YOUR INSTRUCTIONS: Pull every line holding the word "agent" out of the data and copy it.

RECORDS SUPPLIED:
^^^^^^^^

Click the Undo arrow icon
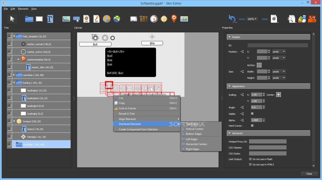The width and height of the screenshot is (322, 180). pyautogui.click(x=232, y=19)
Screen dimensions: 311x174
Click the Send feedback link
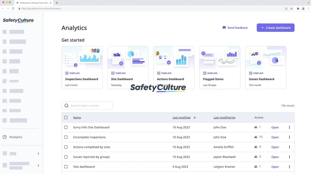tap(235, 28)
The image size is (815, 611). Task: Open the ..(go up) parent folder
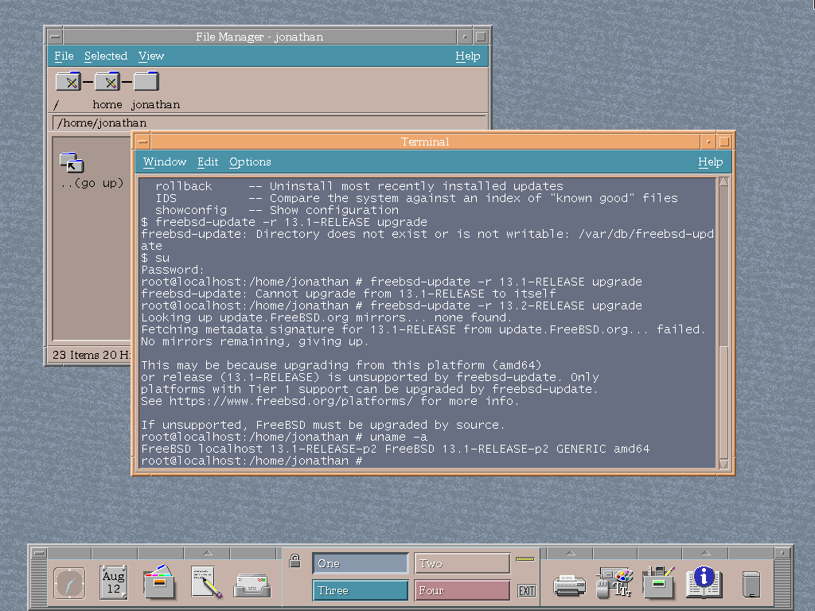[72, 163]
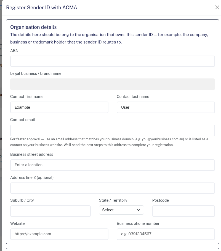Click the Website URL field
Image resolution: width=221 pixels, height=251 pixels.
coord(59,234)
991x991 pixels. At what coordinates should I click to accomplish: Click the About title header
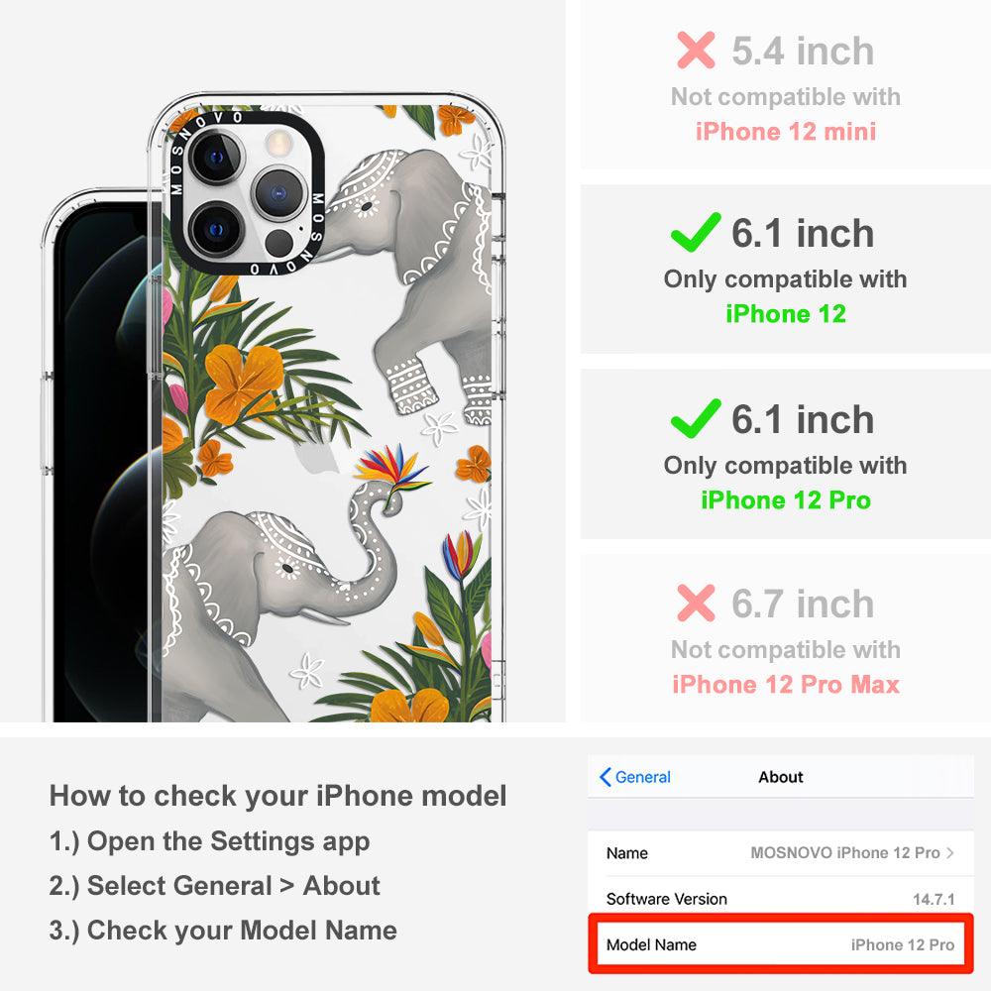coord(781,777)
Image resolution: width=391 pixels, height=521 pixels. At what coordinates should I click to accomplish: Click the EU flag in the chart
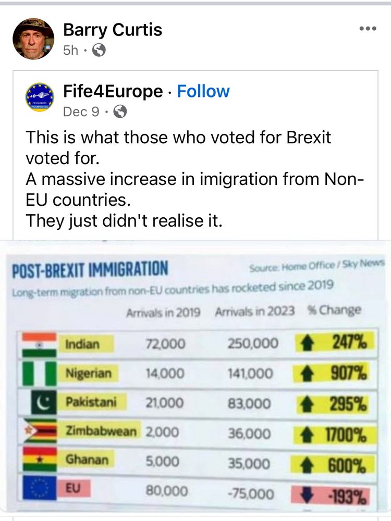click(40, 488)
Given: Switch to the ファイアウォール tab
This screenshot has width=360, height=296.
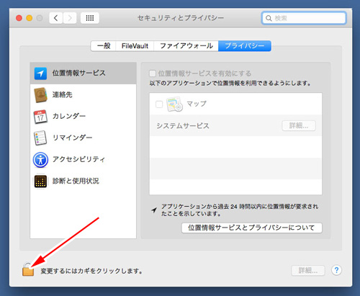Looking at the screenshot, I should [x=186, y=46].
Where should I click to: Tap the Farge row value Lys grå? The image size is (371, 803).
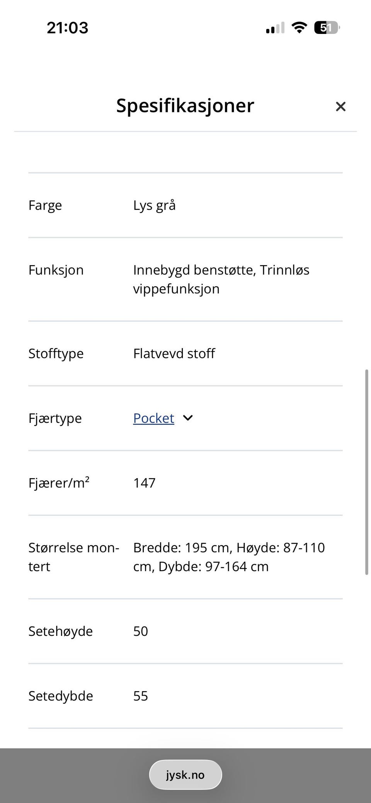tap(155, 205)
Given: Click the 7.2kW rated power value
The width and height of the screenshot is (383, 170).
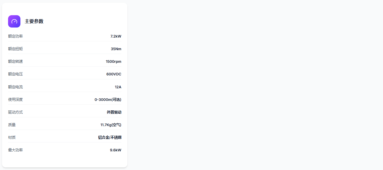Looking at the screenshot, I should (116, 36).
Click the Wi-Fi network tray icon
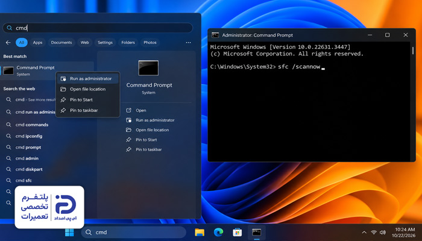 point(374,233)
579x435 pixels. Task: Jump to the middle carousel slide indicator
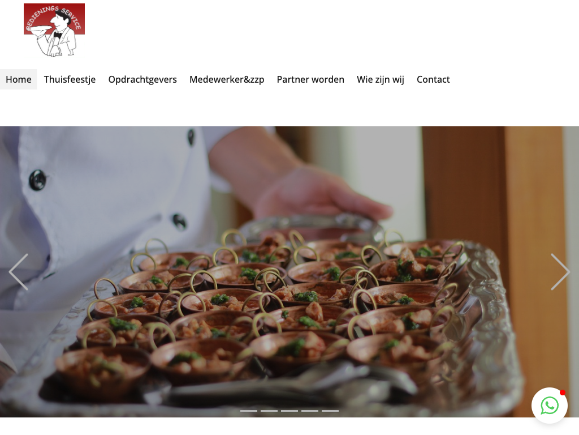(290, 411)
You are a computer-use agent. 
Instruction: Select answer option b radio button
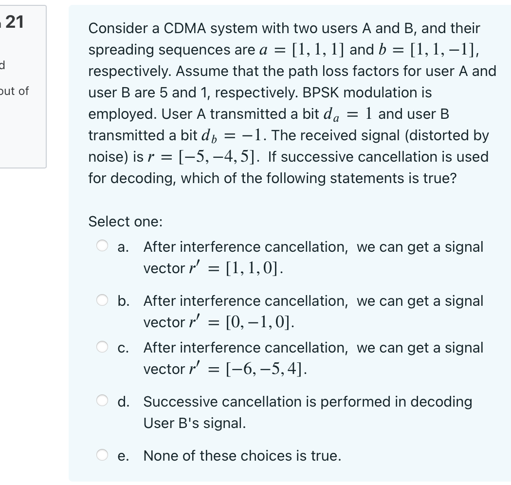(102, 300)
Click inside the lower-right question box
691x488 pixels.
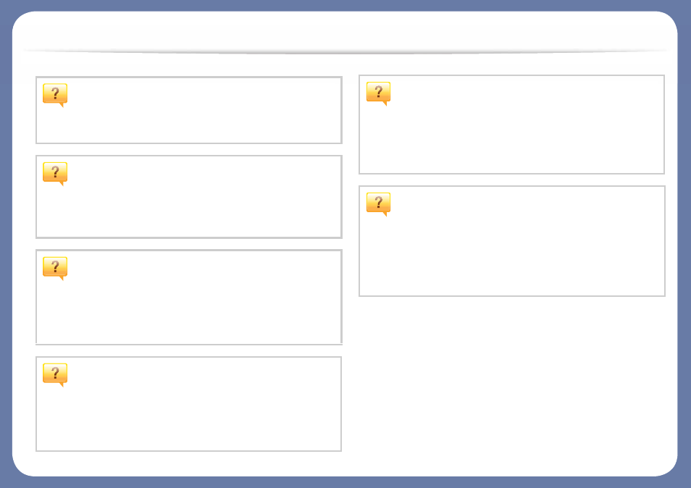(x=511, y=241)
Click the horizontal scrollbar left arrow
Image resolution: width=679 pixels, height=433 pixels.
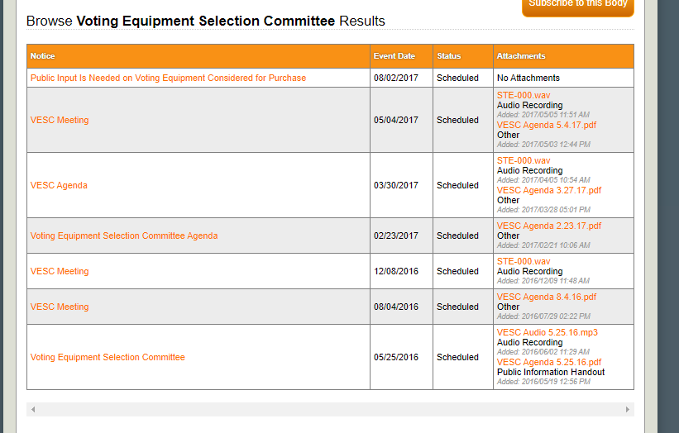tap(33, 409)
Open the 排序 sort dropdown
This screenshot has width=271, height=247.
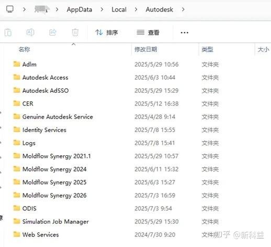click(x=107, y=33)
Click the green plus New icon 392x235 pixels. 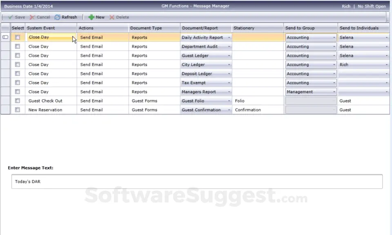pos(91,17)
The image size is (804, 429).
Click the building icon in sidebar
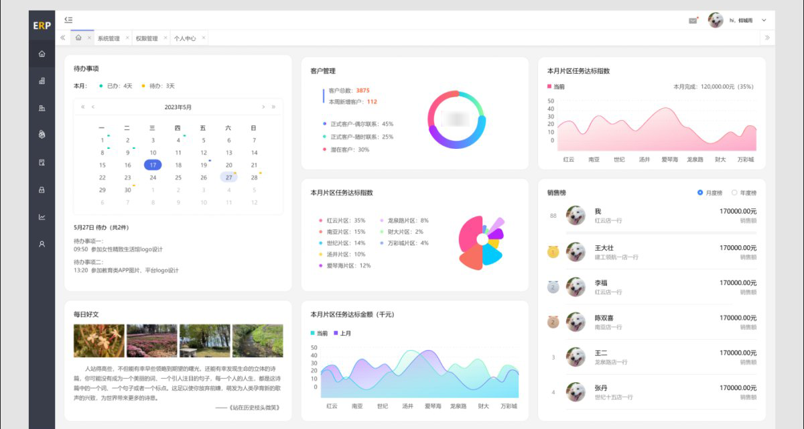(x=42, y=108)
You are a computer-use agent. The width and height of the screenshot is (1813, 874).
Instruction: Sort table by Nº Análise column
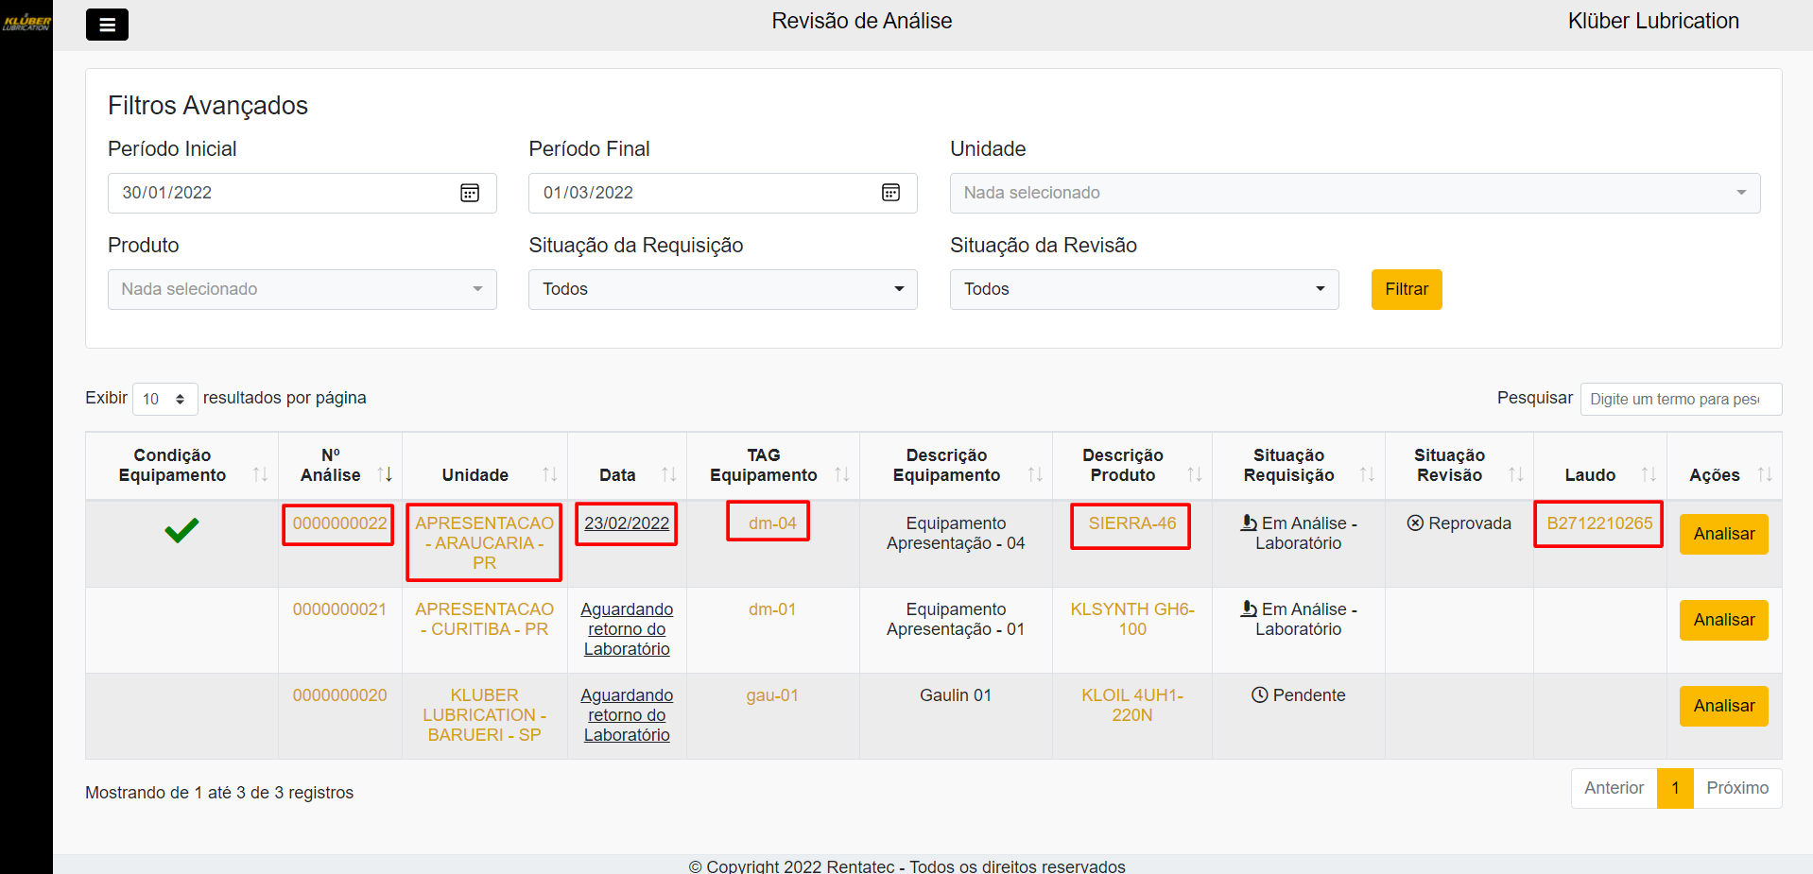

^^^^^^^^

RESULT:
You are a computer-use agent. 
You are a computer-use agent. The width and height of the screenshot is (1813, 874).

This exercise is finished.